Scientific classification
- Kingdom: Animalia
- Phylum: Chordata
- Class: Reptilia
- Order: Squamata
- Suborder: Scinciformata
- Infraorder: Scincomorpha
- Family: Eugongylidae
- Genus: Carlia
- Species: C. triacantha
- Binomial name: Carlia triacantha (F. J. Mitchell, 1953)

= Desert rainbow-skink =

- Genus: Carlia
- Species: triacantha
- Authority: (F. J. Mitchell, 1953)
- Conservation status: LC

Species of lizard

The desert rainbow-skink (Carlia triacantha) is an Australian skink in the genus Carlia, commonly known as four-fingered skinks, from the subfamily Lygosominae. It is native to desert woodland regions throughout most of the Northern Territory, the north of Western Australia, and the far north-west of South Australia. It was originally classified as Leiolopisma triacantha, and is sometimes known as the three-spined rainbow-skink.

==Description==
The desert rainbow-skink is on average 5.3 cm long, excluding the tail. It is characterised by three keels or spines on the dorsal scales. It is typically a mid-brown to grey-brown colour with less pigmentation on the ventral surface, but males display extra colouration, particularly during breeding season.
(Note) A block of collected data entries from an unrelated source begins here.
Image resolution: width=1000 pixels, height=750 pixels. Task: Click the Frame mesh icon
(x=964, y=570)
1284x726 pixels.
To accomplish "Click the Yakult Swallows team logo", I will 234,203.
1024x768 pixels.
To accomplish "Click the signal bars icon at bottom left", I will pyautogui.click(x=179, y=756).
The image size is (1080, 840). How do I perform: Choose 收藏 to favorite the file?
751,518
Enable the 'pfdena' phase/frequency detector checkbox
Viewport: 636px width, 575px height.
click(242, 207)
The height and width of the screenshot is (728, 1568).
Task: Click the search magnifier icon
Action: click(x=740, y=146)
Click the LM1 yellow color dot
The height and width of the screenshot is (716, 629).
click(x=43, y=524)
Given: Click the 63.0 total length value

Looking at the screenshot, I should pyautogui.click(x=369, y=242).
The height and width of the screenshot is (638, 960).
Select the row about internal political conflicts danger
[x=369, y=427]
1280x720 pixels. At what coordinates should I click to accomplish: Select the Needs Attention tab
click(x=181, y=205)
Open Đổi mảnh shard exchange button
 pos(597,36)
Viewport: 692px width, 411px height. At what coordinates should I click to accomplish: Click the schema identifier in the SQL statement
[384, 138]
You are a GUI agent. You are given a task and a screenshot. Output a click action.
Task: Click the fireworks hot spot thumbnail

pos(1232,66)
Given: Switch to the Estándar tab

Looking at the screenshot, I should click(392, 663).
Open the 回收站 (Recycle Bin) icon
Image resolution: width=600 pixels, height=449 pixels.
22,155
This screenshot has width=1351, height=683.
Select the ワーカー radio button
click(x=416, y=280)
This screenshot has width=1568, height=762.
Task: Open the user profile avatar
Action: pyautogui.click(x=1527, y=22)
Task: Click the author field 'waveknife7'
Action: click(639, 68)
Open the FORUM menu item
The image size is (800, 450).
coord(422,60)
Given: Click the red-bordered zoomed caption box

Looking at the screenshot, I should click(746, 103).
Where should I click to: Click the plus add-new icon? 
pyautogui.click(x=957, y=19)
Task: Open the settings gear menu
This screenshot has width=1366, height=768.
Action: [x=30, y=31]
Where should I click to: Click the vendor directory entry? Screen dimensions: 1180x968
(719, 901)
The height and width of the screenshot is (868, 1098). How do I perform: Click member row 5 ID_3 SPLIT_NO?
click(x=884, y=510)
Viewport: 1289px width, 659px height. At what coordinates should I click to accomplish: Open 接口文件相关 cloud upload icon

Desert rainbow-skinks shelter in woodland leaf litter, feeding mainly on invertebrates. Their large eyes help them to see their prey in the dim lighting of the leaf litter, and the eyes are covered by an eyelid with a transparent window that protects the eye while burrowing in the litter.

==Reproduction==
The desert rainbow-skink is an egg-laying or oviparous reptile. It has an average clutch size of two eggs. During breeding season males of the species display blue-green colouring on the head and red flanks.